Not a lot of details have been announced regarding the plan, but some surmises:

  • Little joint branding: the PHIX will likely offer competing plans and a mix of products (presumably full medical, though perhaps some MedSupp and Part D) on the exchange. Accordingly, there will be limited leverage to push for custom designs.
  • There may be a wild-card play with WAG co-branding an ultra-low cost offering similar to the “we have the branded OTCs but our generic version on the same shelf is so much cheaper” pitch which plays out on many chain drugstore shelves.
  • Commercial coverage will likely be full medical, so WAG also cannot play a decisive role in care provision, limiting sharable vertical economics. There may be some prominence afforded the WAG pharmacy and Take Care clinics but the bulk of medical care will be delivered by other care providers (especially if WAG does not want to harm its relations with prescribing physicians).
  • Key value will be in the low cost cross-selling to the WAG customer base and perhaps some pricing achieved by exchange based competition.


  • Jointly-branded products
  • Focus on affordability (product range is for high deductible plans)
  • Limited vertical economics: Costco does pharmacy, of course but has not done much with clinics (so far); the products do have lower copays for Costco pharmacies but consolidating retail scripts would still offer only limited vertical economics relative to the overall cost of insurance (though there may be some clever ways to package this via co-pays)
  • Key value will probably be in lower customer acquisition costs (the cross-sell) and perhaps in Costco leverage: In theory, by focusing on a single insurer, Costco can use its buying leverage to get the best custom deal for its customers — broadly consistent with their retail philosophy which is highly selective on the vendors and SKUs stocked depending on the deal which they can cut.
  • For Aetna, this may be an economically viable channel to reach the individual market (which historically has had much higher selling costs than group products but is now also subject to MLR rules).

Though the press release promises special features for the Costco Aetna product, these aren’t obvious outside in. The differentiation and incremental value proposition is probably still modest at this point – of course, it is early days still. Also the outbound marketing may describe something more compelling.

The roll out seems ambitious: the first nine states include Aetna’s flagship market Connecticut, along with populous states such as Georgia, Illinois, Michigan, Pennsylvania, Texas, and Virginia (also: the less populous Arizona and Nevada). With more states planned for 2012, this seems like less of a pilot and more of a land grab to sew up a major retailers with a nice cross-section of individual and small business customers.
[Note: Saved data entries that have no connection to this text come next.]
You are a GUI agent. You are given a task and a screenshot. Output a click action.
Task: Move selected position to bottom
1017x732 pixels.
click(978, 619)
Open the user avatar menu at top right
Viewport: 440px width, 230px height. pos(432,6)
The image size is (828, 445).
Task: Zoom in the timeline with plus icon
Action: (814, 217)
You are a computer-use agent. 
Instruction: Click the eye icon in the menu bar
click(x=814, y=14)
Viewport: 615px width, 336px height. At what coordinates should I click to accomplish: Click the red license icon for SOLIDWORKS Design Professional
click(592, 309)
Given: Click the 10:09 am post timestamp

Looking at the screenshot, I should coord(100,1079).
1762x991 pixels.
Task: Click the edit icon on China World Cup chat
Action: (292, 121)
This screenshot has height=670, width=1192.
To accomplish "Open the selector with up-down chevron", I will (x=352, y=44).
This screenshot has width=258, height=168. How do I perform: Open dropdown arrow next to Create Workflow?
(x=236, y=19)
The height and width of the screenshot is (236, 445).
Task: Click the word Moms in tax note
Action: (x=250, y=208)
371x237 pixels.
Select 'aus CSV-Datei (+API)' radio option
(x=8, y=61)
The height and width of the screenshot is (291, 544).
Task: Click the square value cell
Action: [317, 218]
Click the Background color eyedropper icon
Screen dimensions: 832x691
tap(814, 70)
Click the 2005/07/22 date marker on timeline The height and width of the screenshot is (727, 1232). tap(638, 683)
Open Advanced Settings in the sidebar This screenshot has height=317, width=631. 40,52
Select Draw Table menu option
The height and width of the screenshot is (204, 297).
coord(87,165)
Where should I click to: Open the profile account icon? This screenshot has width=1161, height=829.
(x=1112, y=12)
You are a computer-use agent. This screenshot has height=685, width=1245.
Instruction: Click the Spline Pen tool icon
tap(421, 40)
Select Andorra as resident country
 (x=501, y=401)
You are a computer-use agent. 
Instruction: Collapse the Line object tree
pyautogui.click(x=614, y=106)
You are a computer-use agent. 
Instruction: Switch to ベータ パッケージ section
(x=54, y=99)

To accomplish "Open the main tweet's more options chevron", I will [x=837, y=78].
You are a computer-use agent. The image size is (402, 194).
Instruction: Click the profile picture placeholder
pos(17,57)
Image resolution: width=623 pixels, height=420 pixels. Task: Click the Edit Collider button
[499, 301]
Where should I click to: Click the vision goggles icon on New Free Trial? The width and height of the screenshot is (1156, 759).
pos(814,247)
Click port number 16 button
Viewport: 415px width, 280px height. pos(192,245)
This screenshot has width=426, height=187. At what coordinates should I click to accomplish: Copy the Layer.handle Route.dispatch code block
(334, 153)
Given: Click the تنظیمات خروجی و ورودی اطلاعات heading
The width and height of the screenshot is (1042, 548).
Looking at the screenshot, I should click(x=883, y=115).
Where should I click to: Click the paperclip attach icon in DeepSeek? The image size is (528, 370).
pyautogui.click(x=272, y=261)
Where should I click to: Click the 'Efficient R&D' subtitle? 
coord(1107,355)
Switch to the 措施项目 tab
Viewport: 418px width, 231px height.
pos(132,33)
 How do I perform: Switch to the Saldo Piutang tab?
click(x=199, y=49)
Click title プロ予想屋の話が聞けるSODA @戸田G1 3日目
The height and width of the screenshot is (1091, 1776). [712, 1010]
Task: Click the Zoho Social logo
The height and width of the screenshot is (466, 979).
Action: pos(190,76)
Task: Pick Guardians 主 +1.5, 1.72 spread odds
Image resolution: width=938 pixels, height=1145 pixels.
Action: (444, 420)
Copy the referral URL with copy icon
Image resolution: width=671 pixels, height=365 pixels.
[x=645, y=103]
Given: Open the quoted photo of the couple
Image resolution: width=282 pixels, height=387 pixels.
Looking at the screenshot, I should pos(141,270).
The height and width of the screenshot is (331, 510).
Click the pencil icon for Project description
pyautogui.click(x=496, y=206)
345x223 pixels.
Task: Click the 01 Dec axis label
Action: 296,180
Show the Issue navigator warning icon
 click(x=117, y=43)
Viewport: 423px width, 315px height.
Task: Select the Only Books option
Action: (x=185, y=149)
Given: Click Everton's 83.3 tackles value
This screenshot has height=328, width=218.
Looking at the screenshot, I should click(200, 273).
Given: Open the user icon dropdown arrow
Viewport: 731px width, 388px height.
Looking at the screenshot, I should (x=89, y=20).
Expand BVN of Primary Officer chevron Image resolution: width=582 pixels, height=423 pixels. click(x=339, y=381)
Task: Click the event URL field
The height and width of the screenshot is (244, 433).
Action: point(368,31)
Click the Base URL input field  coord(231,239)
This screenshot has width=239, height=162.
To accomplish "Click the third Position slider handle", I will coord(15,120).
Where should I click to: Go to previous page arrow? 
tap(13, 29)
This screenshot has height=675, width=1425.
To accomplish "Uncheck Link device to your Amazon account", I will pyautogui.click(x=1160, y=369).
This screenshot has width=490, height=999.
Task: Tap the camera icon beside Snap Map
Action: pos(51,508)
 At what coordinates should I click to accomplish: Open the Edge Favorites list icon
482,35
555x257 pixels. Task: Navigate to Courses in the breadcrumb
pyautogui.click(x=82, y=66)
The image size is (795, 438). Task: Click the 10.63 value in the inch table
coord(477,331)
Aetna’s strategy may very well be to establish the channel first – especially with the 2014 big bang just around the corner – and then modify the products and offering in time for the 2013 selling year. What might come next?  Some thoughts:

  • More focused networks – pharmacy to start; perhaps Costco may dive into the convenience clinic market to expand the vertical economics
  • Integrated tracking for deductible healthcare products bought at Costco for savings accounts (perhaps taking advantage of the capabilities Aetna beefed up with the Payflex acquisition)
  • Kiosks and temporary departments during peak season to sell insurance (avoiding the fixed bricks and mortar costs of other strategies)
  • An expansion into small business coverage products 

Given in-place deals with Costco (#6 retailer) and Best Buy (#9 retailer), Aetna is clearly building out an option on a big box retailer channel which could pay off big in a scenario of major employer opt-out. Aetna’s relationship with the Caremark PBM may give it an option with CVS (the #7 retailer). The list of unaligned retailers (or ones likely pushing go it alone strategies such as WAG or likely attracting risky populations such as Home Depot) is getting shorter!